What the task asks
Reproduce the lines in the entries below, starting at the line that contains "Given: Retry the whole 分组1 group via 重试" and ending at the line that contains "Looking at the", both included. Leave the pictures out of your answer.

Dataset content
--
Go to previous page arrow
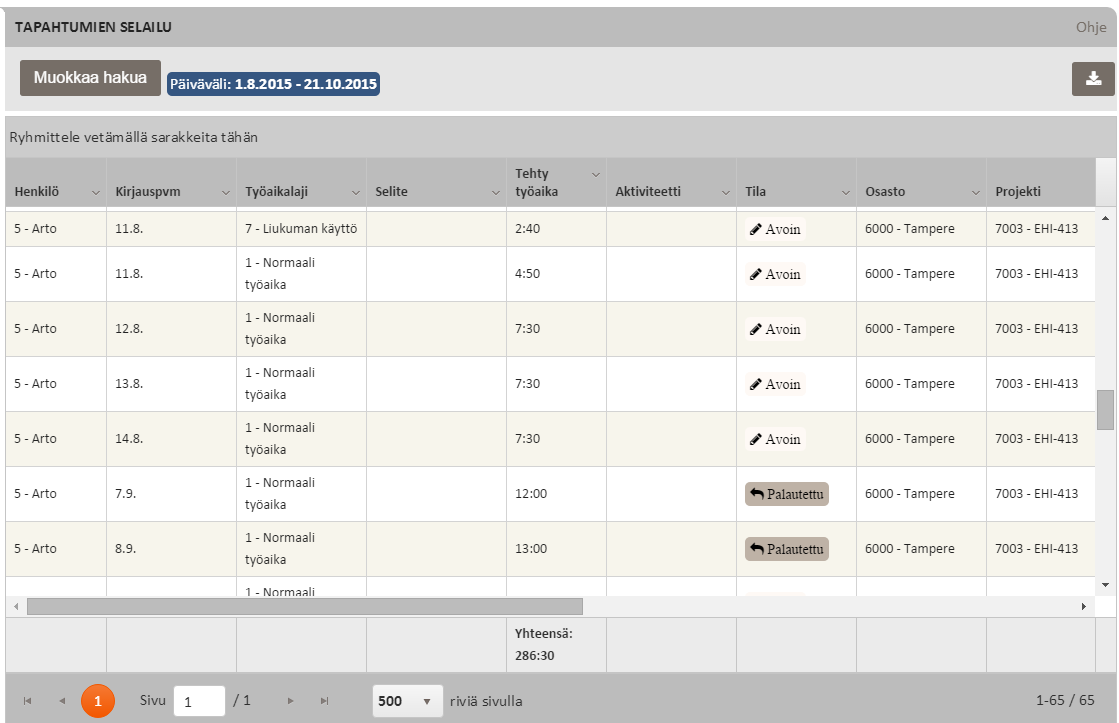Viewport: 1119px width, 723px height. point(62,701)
--
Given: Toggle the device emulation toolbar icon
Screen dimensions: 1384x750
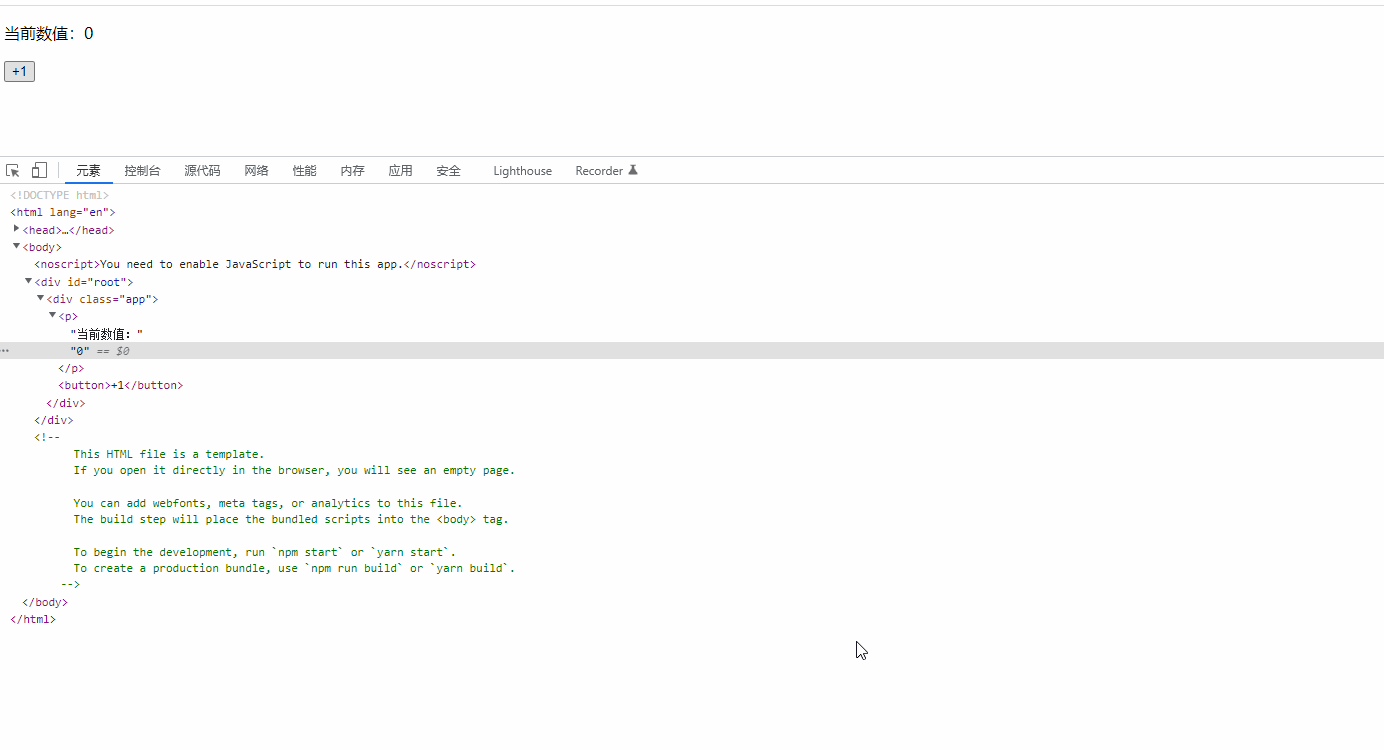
--
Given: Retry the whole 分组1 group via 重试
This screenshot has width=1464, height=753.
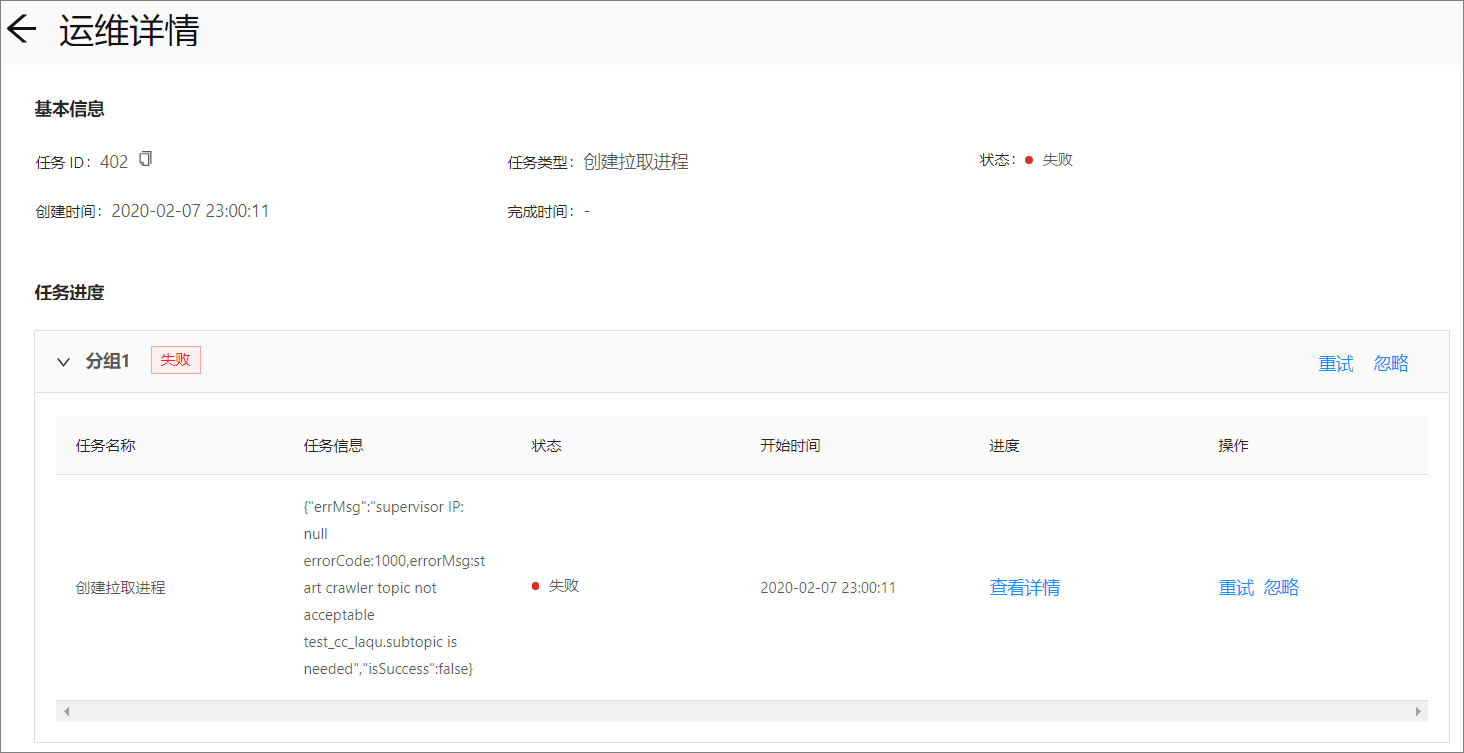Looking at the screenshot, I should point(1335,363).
--
Answer to this problem
Given: Retry the whole 分组1 group via 重试
This screenshot has width=1464, height=753.
Looking at the screenshot, I should point(1335,363).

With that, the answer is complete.